>> Start
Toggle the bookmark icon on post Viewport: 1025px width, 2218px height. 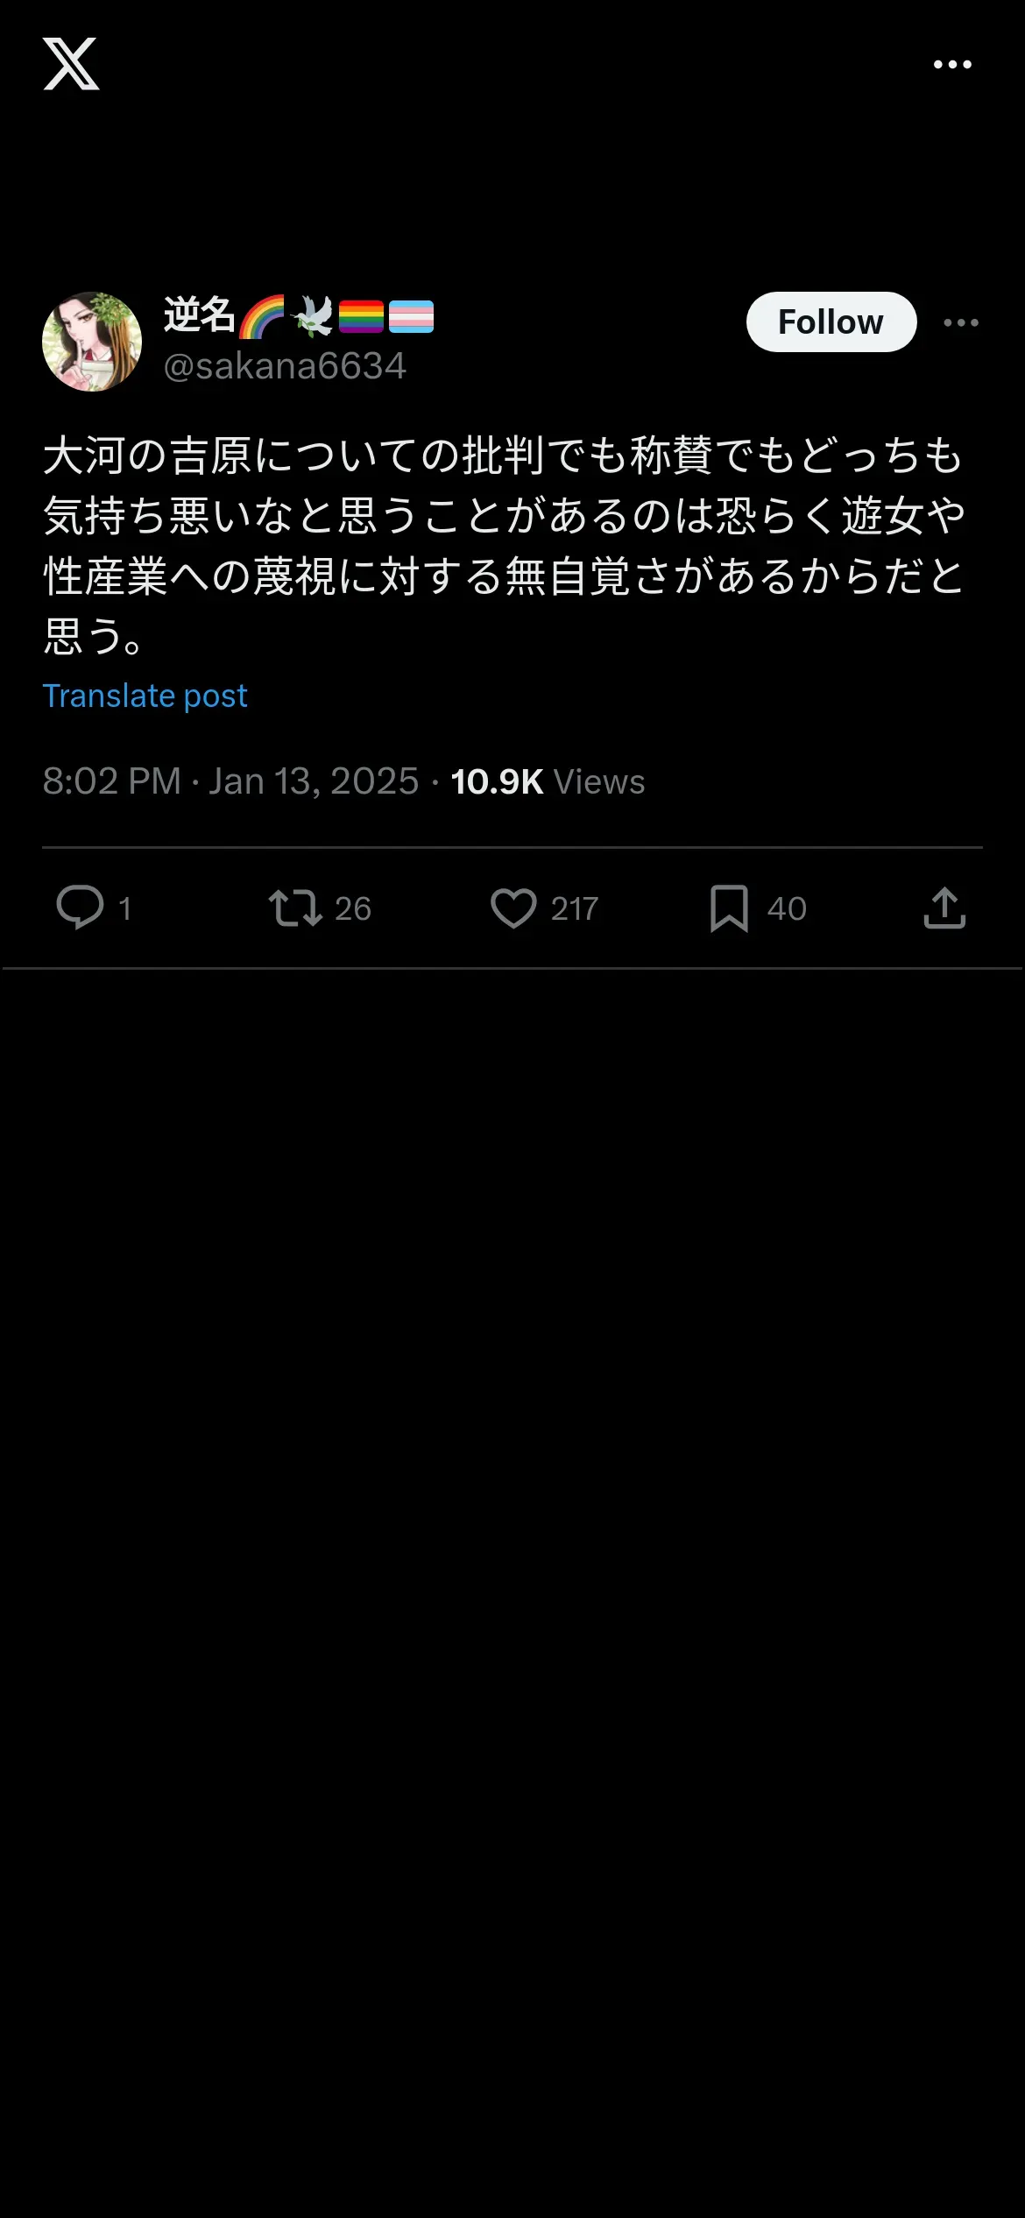click(x=729, y=908)
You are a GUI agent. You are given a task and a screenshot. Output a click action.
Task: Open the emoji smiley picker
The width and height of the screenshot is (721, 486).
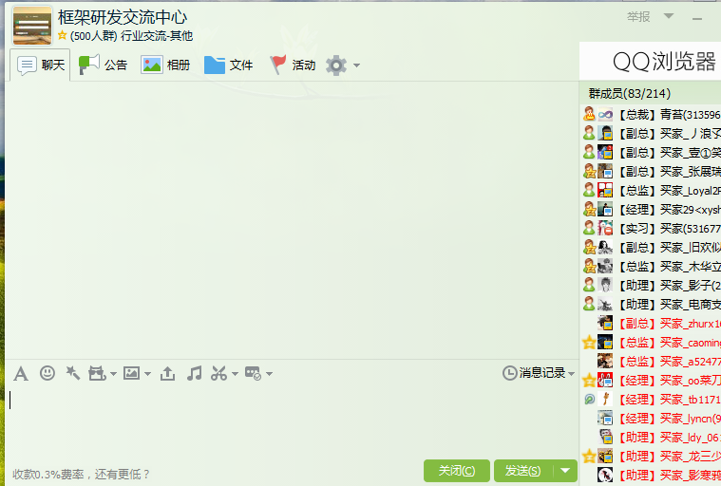(47, 373)
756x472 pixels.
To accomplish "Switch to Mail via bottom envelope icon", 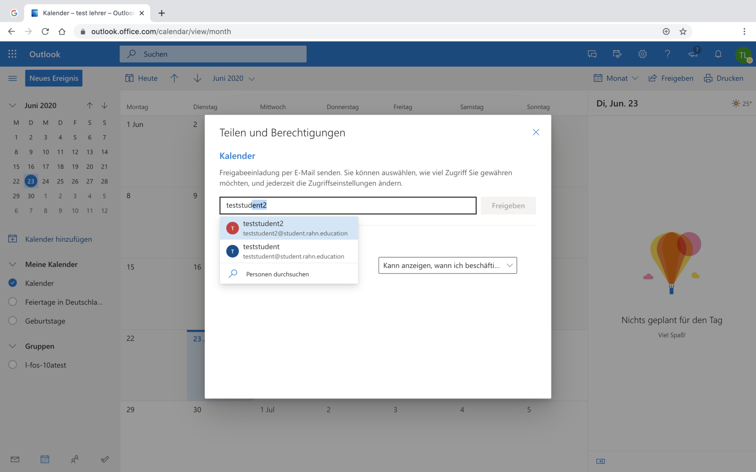I will pos(15,459).
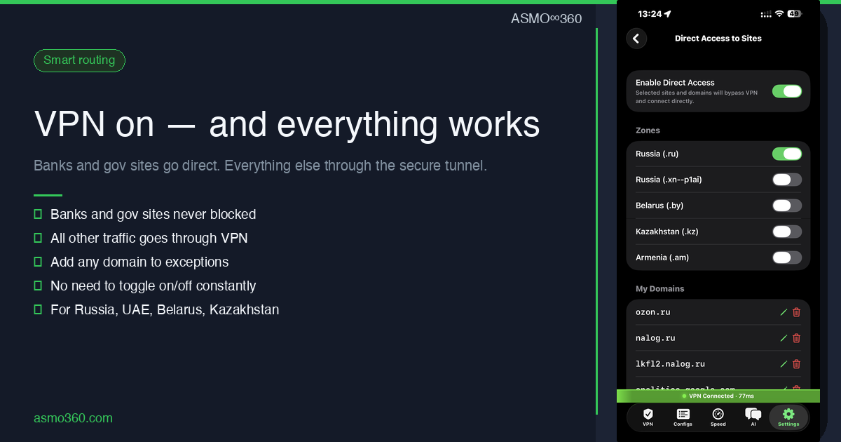This screenshot has width=841, height=442.
Task: Click the VPN Connected status bar
Action: click(x=718, y=396)
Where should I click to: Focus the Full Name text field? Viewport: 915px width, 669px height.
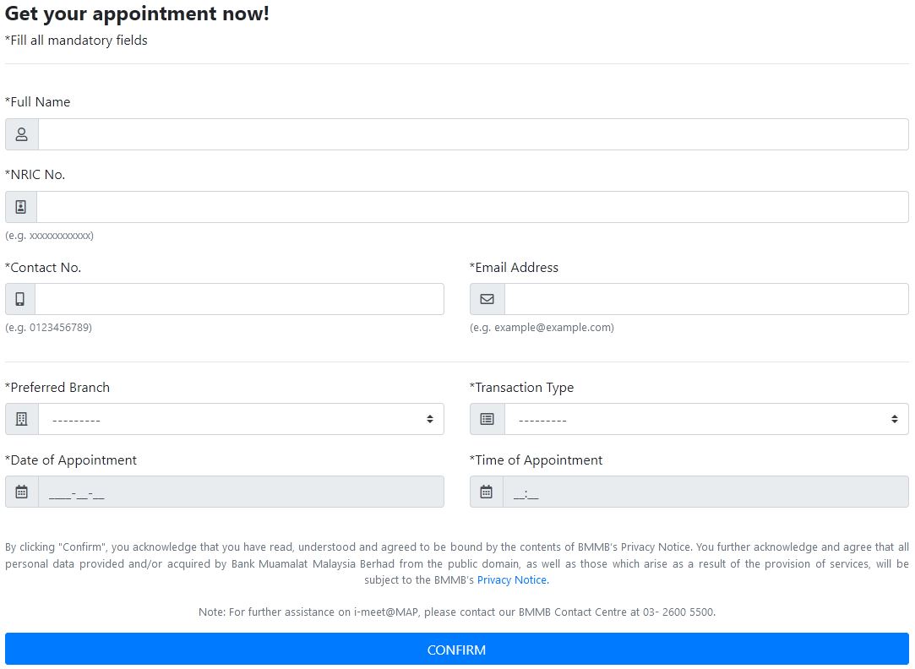[x=473, y=134]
>> End
**Short task**.
Rewrite the records from the line that has "Where should I" through the end of the records, requests included, and multiply every coordinate in the answers by 1.15, rounding to whole numbers with halves rounded up. Leave the pictures out.

**Expected output**.
Where should I click to: Focus the Full Name text field? Viewport: 915px width, 669px height.
[x=544, y=154]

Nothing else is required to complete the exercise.